(Beginning of Excerpted records)

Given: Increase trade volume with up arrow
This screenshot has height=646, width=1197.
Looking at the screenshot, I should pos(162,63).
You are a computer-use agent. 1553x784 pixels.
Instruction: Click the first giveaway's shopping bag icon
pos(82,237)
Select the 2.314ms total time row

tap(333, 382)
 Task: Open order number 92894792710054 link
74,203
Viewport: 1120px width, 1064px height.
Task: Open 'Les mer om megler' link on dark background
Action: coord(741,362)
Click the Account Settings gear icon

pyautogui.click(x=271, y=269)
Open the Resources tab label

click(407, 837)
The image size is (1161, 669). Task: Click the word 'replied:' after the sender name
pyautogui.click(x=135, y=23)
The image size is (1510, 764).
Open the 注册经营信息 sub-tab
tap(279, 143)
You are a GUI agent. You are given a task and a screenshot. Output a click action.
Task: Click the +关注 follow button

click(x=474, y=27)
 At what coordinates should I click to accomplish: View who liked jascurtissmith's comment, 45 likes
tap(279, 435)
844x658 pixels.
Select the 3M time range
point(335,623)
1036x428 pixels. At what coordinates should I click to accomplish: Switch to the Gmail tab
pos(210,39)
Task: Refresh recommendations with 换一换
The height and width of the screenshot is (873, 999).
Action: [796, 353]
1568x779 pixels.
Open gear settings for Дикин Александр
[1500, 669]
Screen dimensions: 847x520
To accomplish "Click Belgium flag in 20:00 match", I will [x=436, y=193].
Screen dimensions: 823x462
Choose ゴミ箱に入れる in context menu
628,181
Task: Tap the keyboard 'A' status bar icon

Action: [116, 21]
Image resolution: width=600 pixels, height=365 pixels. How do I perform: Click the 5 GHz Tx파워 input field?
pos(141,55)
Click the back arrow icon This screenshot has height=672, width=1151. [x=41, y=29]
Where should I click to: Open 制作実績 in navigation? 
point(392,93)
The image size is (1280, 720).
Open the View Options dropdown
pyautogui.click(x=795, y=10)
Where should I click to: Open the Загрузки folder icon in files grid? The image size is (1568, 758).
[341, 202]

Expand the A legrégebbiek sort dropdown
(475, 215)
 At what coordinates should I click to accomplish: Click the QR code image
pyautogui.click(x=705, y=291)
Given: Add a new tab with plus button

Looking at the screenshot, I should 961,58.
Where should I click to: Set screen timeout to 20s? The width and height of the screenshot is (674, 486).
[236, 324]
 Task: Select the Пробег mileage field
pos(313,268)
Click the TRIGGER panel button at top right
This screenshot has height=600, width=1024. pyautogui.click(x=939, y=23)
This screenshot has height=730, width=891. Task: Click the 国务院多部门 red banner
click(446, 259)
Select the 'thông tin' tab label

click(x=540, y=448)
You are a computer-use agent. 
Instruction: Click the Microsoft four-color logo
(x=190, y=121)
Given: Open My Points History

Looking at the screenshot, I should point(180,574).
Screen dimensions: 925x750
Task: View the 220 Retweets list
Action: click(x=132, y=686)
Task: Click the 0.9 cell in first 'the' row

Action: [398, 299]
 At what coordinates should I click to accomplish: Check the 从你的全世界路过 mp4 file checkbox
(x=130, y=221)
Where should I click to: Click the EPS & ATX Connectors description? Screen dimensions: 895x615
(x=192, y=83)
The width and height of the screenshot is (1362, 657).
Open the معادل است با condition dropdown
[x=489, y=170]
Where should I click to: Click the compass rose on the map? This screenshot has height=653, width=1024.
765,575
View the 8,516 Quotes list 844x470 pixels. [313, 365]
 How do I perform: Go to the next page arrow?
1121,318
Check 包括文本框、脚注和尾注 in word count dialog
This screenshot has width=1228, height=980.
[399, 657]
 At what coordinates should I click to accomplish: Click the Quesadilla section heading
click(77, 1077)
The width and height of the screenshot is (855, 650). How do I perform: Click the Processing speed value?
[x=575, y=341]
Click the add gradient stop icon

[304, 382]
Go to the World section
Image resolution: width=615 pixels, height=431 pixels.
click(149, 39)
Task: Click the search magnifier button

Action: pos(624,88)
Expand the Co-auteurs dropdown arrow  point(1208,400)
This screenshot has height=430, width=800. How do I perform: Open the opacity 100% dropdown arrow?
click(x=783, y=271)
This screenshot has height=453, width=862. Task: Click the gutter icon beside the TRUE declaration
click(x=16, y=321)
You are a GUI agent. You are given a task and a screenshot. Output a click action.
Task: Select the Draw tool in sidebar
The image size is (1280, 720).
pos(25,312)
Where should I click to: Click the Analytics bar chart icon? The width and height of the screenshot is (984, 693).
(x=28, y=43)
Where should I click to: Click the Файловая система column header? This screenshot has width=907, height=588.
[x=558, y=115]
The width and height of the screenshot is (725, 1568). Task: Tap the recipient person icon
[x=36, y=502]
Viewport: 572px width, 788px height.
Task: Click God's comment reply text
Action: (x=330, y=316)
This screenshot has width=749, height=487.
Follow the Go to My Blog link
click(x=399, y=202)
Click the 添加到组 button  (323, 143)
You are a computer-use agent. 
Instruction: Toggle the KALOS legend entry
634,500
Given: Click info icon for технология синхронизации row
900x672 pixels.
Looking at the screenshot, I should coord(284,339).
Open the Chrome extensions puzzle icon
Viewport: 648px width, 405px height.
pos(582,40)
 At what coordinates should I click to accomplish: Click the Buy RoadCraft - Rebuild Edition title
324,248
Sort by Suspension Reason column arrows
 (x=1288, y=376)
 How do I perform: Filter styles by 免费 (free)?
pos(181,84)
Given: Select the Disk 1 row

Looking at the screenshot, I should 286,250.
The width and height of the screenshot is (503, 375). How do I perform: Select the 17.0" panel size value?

(End of Excerpted records)

What you are asked to do — So that nothing is lost, please repeat all of the entries exactly.

Solution for this task —
Given: Increase trade volume with up arrow
This screenshot has height=646, width=1197.
Looking at the screenshot, I should pos(162,63).
You are a computer-use agent. 1553x784 pixels.
Instruction: Click the first giveaway's shopping bag icon
pos(82,237)
Select the 2.314ms total time row

tap(333, 382)
 Task: Open order number 92894792710054 link
74,203
Viewport: 1120px width, 1064px height.
Task: Open 'Les mer om megler' link on dark background
Action: coord(741,362)
Click the Account Settings gear icon

pyautogui.click(x=271, y=269)
Open the Resources tab label

click(407, 837)
The image size is (1161, 669). Task: Click the word 'replied:' after the sender name
pyautogui.click(x=135, y=23)
The image size is (1510, 764).
Open the 注册经营信息 sub-tab
tap(279, 143)
You are a GUI agent. You are given a task and a screenshot. Output a click action.
Task: Click the +关注 follow button

click(x=474, y=27)
 At what coordinates should I click to accomplish: View who liked jascurtissmith's comment, 45 likes
tap(279, 435)
844x658 pixels.
Select the 3M time range
point(335,623)
1036x428 pixels. At what coordinates should I click to accomplish: Switch to the Gmail tab
pos(210,39)
Task: Refresh recommendations with 换一换
The height and width of the screenshot is (873, 999).
Action: [796, 353]
1568x779 pixels.
Open gear settings for Дикин Александр
[1500, 669]
Screen dimensions: 847x520
To accomplish "Click Belgium flag in 20:00 match", I will [x=436, y=193].
Screen dimensions: 823x462
Choose ゴミ箱に入れる in context menu
628,181
Task: Tap the keyboard 'A' status bar icon

Action: [116, 21]
Image resolution: width=600 pixels, height=365 pixels. How do I perform: Click the 5 GHz Tx파워 input field?
pos(141,55)
Click the back arrow icon This screenshot has height=672, width=1151. [x=41, y=29]
Where should I click to: Open 制作実績 in navigation? 
point(392,93)
The image size is (1280, 720).
Open the View Options dropdown
pyautogui.click(x=795, y=10)
Where should I click to: Open the Загрузки folder icon in files grid? The image size is (1568, 758).
[341, 202]

Expand the A legrégebbiek sort dropdown
(475, 215)
 At what coordinates should I click to accomplish: Click the QR code image
pyautogui.click(x=705, y=291)
Given: Add a new tab with plus button

Looking at the screenshot, I should 961,58.
Where should I click to: Set screen timeout to 20s? The width and height of the screenshot is (674, 486).
[236, 324]
 Task: Select the Пробег mileage field
pos(313,268)
Click the TRIGGER panel button at top right
This screenshot has height=600, width=1024. pyautogui.click(x=939, y=23)
This screenshot has height=730, width=891. Task: Click the 国务院多部门 red banner
click(446, 259)
Select the 'thông tin' tab label

click(x=540, y=448)
You are a computer-use agent. 
Instruction: Click the Microsoft four-color logo
(x=190, y=121)
Given: Open My Points History

Looking at the screenshot, I should point(180,574).
Screen dimensions: 925x750
Task: View the 220 Retweets list
Action: click(x=132, y=686)
Task: Click the 0.9 cell in first 'the' row

Action: [398, 299]
 At what coordinates should I click to accomplish: Check the 从你的全世界路过 mp4 file checkbox
(x=130, y=221)
Where should I click to: Click the EPS & ATX Connectors description? Screen dimensions: 895x615
(x=192, y=83)
The width and height of the screenshot is (1362, 657).
Open the معادل است با condition dropdown
[x=489, y=170]
Where should I click to: Click the compass rose on the map? This screenshot has height=653, width=1024.
765,575
View the 8,516 Quotes list 844x470 pixels. [313, 365]
 How do I perform: Go to the next page arrow?
1121,318
Check 包括文本框、脚注和尾注 in word count dialog
This screenshot has width=1228, height=980.
[399, 657]
 At what coordinates should I click to accomplish: Click the Quesadilla section heading
click(77, 1077)
The width and height of the screenshot is (855, 650). How do I perform: Click the Processing speed value?
[x=575, y=341]
Click the add gradient stop icon

[304, 382]
Go to the World section
Image resolution: width=615 pixels, height=431 pixels.
click(149, 39)
Task: Click the search magnifier button

Action: pos(624,88)
Expand the Co-auteurs dropdown arrow  point(1208,400)
This screenshot has height=430, width=800. How do I perform: Open the opacity 100% dropdown arrow?
click(x=783, y=271)
This screenshot has height=453, width=862. Task: Click the gutter icon beside the TRUE declaration
click(x=16, y=321)
You are a GUI agent. You are given a task and a screenshot. Output a click action.
Task: Select the Draw tool in sidebar
The image size is (1280, 720).
pos(25,312)
Where should I click to: Click the Analytics bar chart icon? The width and height of the screenshot is (984, 693).
(x=28, y=43)
Where should I click to: Click the Файловая система column header? This screenshot has width=907, height=588.
[x=558, y=115]
The width and height of the screenshot is (725, 1568). Task: Tap the recipient person icon
[x=36, y=502]
Viewport: 572px width, 788px height.
Task: Click God's comment reply text
Action: (x=330, y=316)
This screenshot has width=749, height=487.
Follow the Go to My Blog link
click(x=399, y=202)
Click the 添加到组 button  (323, 143)
You are a computer-use agent. 
Instruction: Toggle the KALOS legend entry
634,500
Given: Click info icon for технология синхронизации row
900x672 pixels.
Looking at the screenshot, I should coord(284,339).
Open the Chrome extensions puzzle icon
Viewport: 648px width, 405px height.
pos(582,40)
 At what coordinates should I click to accomplish: Click the Buy RoadCraft - Rebuild Edition title
324,248
Sort by Suspension Reason column arrows
 (x=1288, y=376)
 How do I perform: Filter styles by 免费 (free)?
pos(181,84)
Given: Select the Disk 1 row

Looking at the screenshot, I should 286,250.
The width and height of the screenshot is (503, 375). How do I perform: Select the 17.0" panel size value?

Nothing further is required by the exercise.